Each week, we tap the insight of Sam Stovall, Chief Equity Strategist for S&P Capital IQ, for his perspective on the current market.
EQ: In this week's Sector Watch, you discussed the Rule of 20. What is this metric and what can it tell us about the market?
Stovall: The Rule of 20 is a very old and very simple metric used to decide if the market is cheap, expensive, or fairly valued. Simply stated, if you take the trailing 12-month price-to-earnings ratio and add in the inflation rate, a result of 20 would imply that the market is fairly valued. An amount less than 20 indicates that the market is undervalued and an amount higher than 20 implies that the market is overvalued. Since 1948, the interesting thing is the S&P 500 has traded at a median level of 19.8, meaning that in every quarter going back to 1948 the average has been within 1 percent of what is regarded as a proper reading. I find it pretty interesting that the Rule of 20 does end up holding as a good measure for market valuation. However, when you look at a chart, you can also see that there are many times the market ends up being expensive or cheap, but in the long run, the rule ends up being a relatively good market valuation metric.

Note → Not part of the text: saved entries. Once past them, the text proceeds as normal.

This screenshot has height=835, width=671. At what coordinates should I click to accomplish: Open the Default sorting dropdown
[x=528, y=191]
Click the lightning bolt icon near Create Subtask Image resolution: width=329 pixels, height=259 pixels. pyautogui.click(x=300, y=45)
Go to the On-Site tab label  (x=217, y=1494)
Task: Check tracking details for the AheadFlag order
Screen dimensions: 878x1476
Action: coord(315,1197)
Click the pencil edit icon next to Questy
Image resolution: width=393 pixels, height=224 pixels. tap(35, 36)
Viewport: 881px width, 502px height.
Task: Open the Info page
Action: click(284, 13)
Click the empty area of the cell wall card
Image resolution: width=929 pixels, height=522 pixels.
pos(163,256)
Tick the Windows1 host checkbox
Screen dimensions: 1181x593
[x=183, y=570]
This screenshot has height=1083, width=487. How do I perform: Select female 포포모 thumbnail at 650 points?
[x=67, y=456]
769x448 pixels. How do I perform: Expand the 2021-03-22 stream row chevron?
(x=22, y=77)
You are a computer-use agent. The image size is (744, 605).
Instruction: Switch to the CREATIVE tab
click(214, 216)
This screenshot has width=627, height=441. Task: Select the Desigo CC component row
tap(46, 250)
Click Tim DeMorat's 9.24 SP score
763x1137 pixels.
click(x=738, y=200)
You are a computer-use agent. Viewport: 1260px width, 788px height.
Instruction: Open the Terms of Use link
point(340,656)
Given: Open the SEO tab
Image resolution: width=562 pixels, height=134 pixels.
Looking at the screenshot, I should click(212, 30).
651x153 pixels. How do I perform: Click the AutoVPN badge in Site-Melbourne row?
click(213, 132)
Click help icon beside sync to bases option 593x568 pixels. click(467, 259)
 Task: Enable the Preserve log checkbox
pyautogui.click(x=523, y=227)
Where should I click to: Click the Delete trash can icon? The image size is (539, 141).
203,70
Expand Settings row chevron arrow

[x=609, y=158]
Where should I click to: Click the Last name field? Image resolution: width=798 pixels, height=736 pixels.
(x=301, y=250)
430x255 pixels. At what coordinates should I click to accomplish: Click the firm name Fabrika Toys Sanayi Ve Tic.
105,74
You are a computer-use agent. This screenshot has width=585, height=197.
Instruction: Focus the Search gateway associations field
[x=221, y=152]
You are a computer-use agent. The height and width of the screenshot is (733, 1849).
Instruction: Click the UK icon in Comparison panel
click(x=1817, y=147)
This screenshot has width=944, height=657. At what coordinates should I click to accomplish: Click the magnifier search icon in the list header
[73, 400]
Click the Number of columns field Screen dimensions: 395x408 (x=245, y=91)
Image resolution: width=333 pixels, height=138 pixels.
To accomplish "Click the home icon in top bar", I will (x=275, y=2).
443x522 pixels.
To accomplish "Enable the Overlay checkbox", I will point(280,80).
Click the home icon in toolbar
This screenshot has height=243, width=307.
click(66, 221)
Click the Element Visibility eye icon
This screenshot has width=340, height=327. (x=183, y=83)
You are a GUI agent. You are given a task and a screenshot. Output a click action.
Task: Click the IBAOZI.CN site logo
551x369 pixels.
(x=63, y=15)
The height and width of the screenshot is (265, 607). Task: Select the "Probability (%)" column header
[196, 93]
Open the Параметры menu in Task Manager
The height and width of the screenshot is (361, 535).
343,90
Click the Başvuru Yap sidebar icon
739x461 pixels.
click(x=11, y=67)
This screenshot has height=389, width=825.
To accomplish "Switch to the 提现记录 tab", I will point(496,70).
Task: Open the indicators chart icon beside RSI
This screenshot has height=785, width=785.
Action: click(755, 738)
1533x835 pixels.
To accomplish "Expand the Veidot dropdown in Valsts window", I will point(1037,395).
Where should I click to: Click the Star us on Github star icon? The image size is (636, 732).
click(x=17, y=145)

EQ: If the rule proves true again, what does that mean for stocks based on where we are now?
Stovall: Right now, with the P/E for trailing GAAP earnings at 16.3 and the inflation reading rate at 1.9 percent, what we find is this level is around 18.2, implying that we are undervalued by about 10 percent. So the Rule of 20 is indicating fair value should be around 1575 for the S&P 500 rather than the 1435 level most recently.
EQ: One of the major concerns for U.S. investors has been China's ability to engineer a soft landing. With the Chinese stock market falling as hard as it has, does this raise any concerns for investors going forward?
Stovall: It does raise a concern. However, I recently spoke with Lorraine Tan, S&P Capital IQ’s Director of Research for Asia, and she thinks China’s third quarter real GDP growth will probably be similar to what we saw in the second quarter, meaning a sub 8-percent level. While she is expecting a bit of a pickup in economic activity in the fourth quarter, we probably won’t really start to see an improvement in the overall economy until the second quarter of 2013. What she also says is that Beijing will probably be content with an upper-7 percent growth area, specifically 7.8 to 8 percent growth over the next year or so. This is perhaps because China is aware that there is only so much they can do given the ongoing debt crisis in Europe as well as the fiscal spending concerns in the United States. So China does not want to follow a similar path as Europe and the U.S. where it has to deal with excessive liquidity and its consequences.
EQ: Earnings season is less than two weeks away, followed closely by the presidential election, and then the fiscal cliff deadline. Is Wall Street preparing to return to the herky jerky movements we saw prior to the summer months? Or do you think the market has priced in most of its expectations?
Stovall: I believe that the market wants to work its way higher. There has not really been anything new thrown at the market, simply a rehashing of concerns surrounding the upcoming election, the fiscal cliff, and basically all the things mentioned above. We’re approaching the third quarter reporting period and S&P Capital IQ consensus estimates points to a 1.9-percent year-over-year decline, but at the same time, the third quarter is expected to be the troughing quarter. So instead of getting the 7.5 percent that we saw in the first quarter, the sub-1 percent we got in the second quarter, and then this negative result we expect in the third quarter, the feeling is we could start to see an improvement in year-over-year earnings numbers into the fourth quarter of 2012 and as we head into 2013. So maybe what the market is discounting is a trough in the latter part of this year with more reasons to be optimist as we head into 2013.